Foto yang di ambil oleh korban di Jl. Angkatan 66, Pipa Jaya, Kec. Kemuning, Kota Palembang, Sumatera Selatan 

Seperti yang terjadi di Flyover Sekip Ujung berdiri sebagai simbol kemajuan. Namun, di bawah bayang-bayang beton itu, masyarakat menyimpan luka yang tak terlihat: keresahan terhadap praktik penilangan dan pungutan liar oleh oknum polisi yang berjaga di persimpangan silang Jalan Angkatan 66. Bagi warga yang melintas, persimpangan itu bukan hanya titik lalu lintas, tetapi juga titik ketidakpastian hukum.

Persimpangan ini memiliki aturan khusus: kendaraan tidak boleh melaju lurus karena merupakan jalan silang. Namun, rambu yang seharusnya menjadi penanda larangan itu sering kali tidak terlihat jelas. Pengendara yang tidak familiar dengan lokasi, terutama warga dari luar kawasan, kerap melanggar tanpa sadar. Alih-alih diberi peringatan atau edukasi, mereka langsung ditilang. Lebih menyakitkan lagi, banyak dari mereka yang mengaku diminta “uang damai” oleh oknum petugas, sebuah praktik pungli yang merusak kepercayaan terhadap institusi penegak hukum.

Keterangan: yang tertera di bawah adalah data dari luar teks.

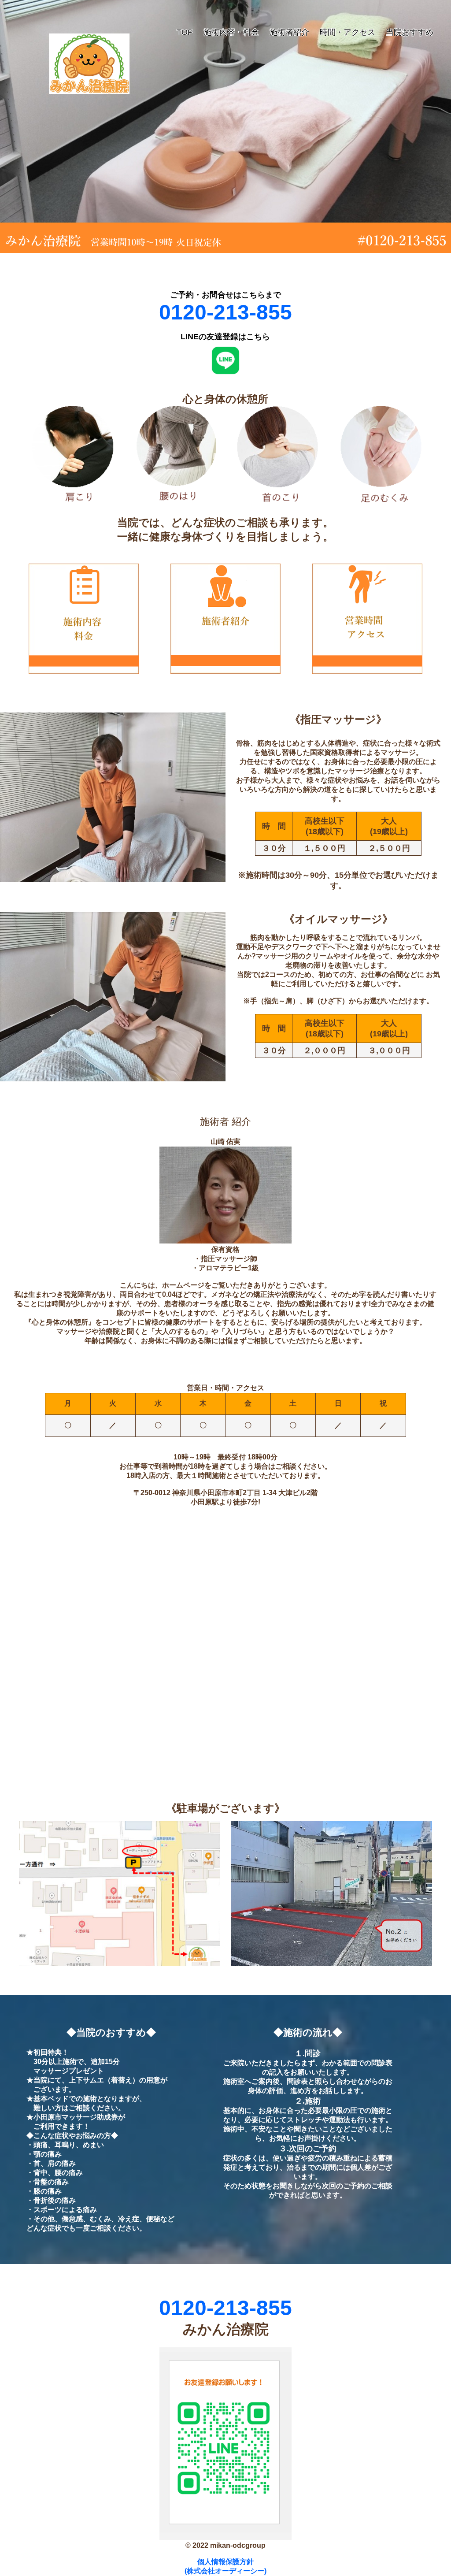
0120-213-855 (225, 312)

Keresahan ini bukan sekadar keluhan individual. Ia telah menjadi suara kolektif masyarakat yang merasa diperlakukan tidak adil. Penilangan yang dilakukan tanpa transparansi dan disertai pungli menciptakan kesan bahwa hukum bukan lagi alat keadilan, melainkan alat transaksi. Pos polisi yang seharusnya menjadi tempat perlindungan berubah menjadi titik ketakutan. Warga merasa seperti “jebakan hukum” dipasang di tengah jalan, dan mereka yang awam menjadi korban.

Salah satu korban berinisial WN yang merupakan warga asal indralaya mengaku dia merasa percaya diri saat itu karena dia merasa sudah mengikuti aturan berkendara seperti memakai helm, memiliki SIM dan surat-surat lengkap."Saya terbiasa di jalan kota Surabaya yang dimana aturan berjalan lurus di persimpangan sudah biasa di lakukan di tempat lain, saya tidak memahami Rambunya karena ini pengalaman baru bagi saya.." ujar nya setelah mendapat penilangan oleh oknum polisi

Masyarakat tidak menolak aturan. Justru, dalam tatanan yang sehat, warga mendambakan kejelasan hukum, edukasi yang inklusif, dan perlakuan yang adil dari aparat. Mereka ingin tahu bukan hanya apa yang dilarang, tetapi mengapa hal itu penting, bagaimana aturan itu disosialisasikan, dan sejauh mana penegak hukum menjalankan tugasnya dengan integritas. Rambu yang jelas bukan sekadar marka di jalan, melainkan simbol komunikasi antara negara dan rakyat. Sosialisasi yang masif bukan sekadar formalitas, melainkan bentuk penghormatan terhadap hak warga untuk tahu dan memahami. Dan penegakan hukum yang transparan bukan sekadar prosedur, melainkan fondasi kepercayaan publik.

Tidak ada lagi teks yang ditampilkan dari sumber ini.